Harga BBM Naik, Ekonom: Konsumen Ibaratnya Jatuh Tertimpa Tangga Berkali-kali
Reporter
Riani Sanusi Putri
Editor
Rr. Ariyani Yakti Widyastuti
Sabtu, 3 September 2022 20:39 WIB
TEMPO.CO, Jakarta - Kenaikan harga BBM subsidi per hari ini telah diumumkan oleh Presiden Joko Widodo atau Jokowi. Direktur Center of Economics and Law Studies (Celios), Bhima Yudhistira menilai kenaikan harga BBM subsidi dilakukan di waktu yang tidak tepat.

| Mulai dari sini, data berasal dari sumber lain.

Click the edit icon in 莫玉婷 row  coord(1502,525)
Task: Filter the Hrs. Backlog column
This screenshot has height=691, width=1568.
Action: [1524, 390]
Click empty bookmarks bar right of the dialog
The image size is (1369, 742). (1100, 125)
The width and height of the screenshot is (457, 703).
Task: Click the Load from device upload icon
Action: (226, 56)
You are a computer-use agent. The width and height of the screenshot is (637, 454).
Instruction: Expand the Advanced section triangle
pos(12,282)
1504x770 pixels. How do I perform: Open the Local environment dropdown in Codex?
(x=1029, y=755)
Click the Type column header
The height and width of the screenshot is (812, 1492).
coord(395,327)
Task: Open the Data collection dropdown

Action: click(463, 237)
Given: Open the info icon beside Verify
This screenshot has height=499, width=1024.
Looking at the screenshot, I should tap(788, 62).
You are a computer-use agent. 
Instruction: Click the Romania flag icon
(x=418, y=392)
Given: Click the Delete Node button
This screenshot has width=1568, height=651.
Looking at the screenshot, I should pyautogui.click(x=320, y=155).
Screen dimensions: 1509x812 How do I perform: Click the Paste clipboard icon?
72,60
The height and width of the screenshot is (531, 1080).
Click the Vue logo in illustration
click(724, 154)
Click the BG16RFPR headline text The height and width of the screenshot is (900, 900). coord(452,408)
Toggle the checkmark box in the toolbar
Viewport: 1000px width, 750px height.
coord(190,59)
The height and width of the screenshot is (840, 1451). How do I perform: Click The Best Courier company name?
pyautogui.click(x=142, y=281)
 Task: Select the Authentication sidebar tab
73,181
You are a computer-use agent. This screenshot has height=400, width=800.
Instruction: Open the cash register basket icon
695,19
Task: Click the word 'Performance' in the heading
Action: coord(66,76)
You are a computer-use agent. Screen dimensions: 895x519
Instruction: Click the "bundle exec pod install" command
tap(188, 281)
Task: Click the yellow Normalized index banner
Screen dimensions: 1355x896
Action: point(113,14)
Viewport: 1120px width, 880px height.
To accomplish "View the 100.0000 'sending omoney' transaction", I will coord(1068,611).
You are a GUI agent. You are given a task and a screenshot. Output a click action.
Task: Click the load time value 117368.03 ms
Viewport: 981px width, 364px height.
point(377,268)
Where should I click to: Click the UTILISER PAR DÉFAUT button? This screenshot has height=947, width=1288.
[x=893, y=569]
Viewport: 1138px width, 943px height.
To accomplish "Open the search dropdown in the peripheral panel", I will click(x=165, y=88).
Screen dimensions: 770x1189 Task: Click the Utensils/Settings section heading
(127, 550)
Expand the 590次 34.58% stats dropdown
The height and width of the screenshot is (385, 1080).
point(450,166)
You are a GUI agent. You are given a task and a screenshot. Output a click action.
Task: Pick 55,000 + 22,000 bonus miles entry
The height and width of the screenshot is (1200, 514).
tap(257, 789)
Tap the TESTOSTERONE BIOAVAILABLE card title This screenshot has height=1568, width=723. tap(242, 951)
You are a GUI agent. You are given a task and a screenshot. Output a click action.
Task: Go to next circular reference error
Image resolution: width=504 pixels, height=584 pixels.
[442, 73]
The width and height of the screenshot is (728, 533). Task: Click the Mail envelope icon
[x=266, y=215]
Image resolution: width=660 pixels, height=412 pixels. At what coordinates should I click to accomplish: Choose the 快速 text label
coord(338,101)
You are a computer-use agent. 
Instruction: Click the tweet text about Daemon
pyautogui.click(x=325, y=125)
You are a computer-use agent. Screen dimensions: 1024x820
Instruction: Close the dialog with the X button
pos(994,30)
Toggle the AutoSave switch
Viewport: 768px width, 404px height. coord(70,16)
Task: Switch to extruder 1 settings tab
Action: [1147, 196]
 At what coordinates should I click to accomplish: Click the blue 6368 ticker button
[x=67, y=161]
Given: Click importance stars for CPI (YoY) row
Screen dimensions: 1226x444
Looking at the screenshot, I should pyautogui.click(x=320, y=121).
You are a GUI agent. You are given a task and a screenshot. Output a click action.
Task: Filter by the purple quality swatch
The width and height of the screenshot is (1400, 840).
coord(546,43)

"Terutama jenis Pertalite. Masyarakat jelas belum siap menghadapi kenaikan harga Pertalite menjadi Rp 10 ribu per liter," ucapnya kepada Tempo pada Sabtu, 3 September 2022.
Dampaknya, kata Bhima, Indonesia bisa terancam stagflasi, yakni naiknya laju inflasi yang signifikan tetapi tidak dibarengi dengan terbukanya kesempatan kerja.
Bhima menjelaskan persoalan ini bukan hanya soal harga energi dan kenaikan biaya transportasi kendaraan pribadi. Sebab, hampir semua semua sektor usaha akan terdampak dari kenaikan harga BBM ini.
Ia mencontohkan biaya pengiriman bahan pangan yang akan naik. Di saat bersamaan, pelaku sektor pertanian mengeluhkan biaya input produksi yang mahal, terutama pupuk.
Bhima juga menyoroti tingkat inflasi bahan makanan yang masih tercatat tinggi pada Agustus yakni 8,55 persen secara year on year. "Ini bakal makin tinggi," kata dia.
Dalam hitungannya, ia memperkirakan inflasi pangan akan kembali menyentuh double digit atau di atas 10 persen per tahun pada September ini. Sementara itu, ia memperkirakan inflasi umum bisa menembus di level 7 sampai 7,5 persen hingga akhir tahun.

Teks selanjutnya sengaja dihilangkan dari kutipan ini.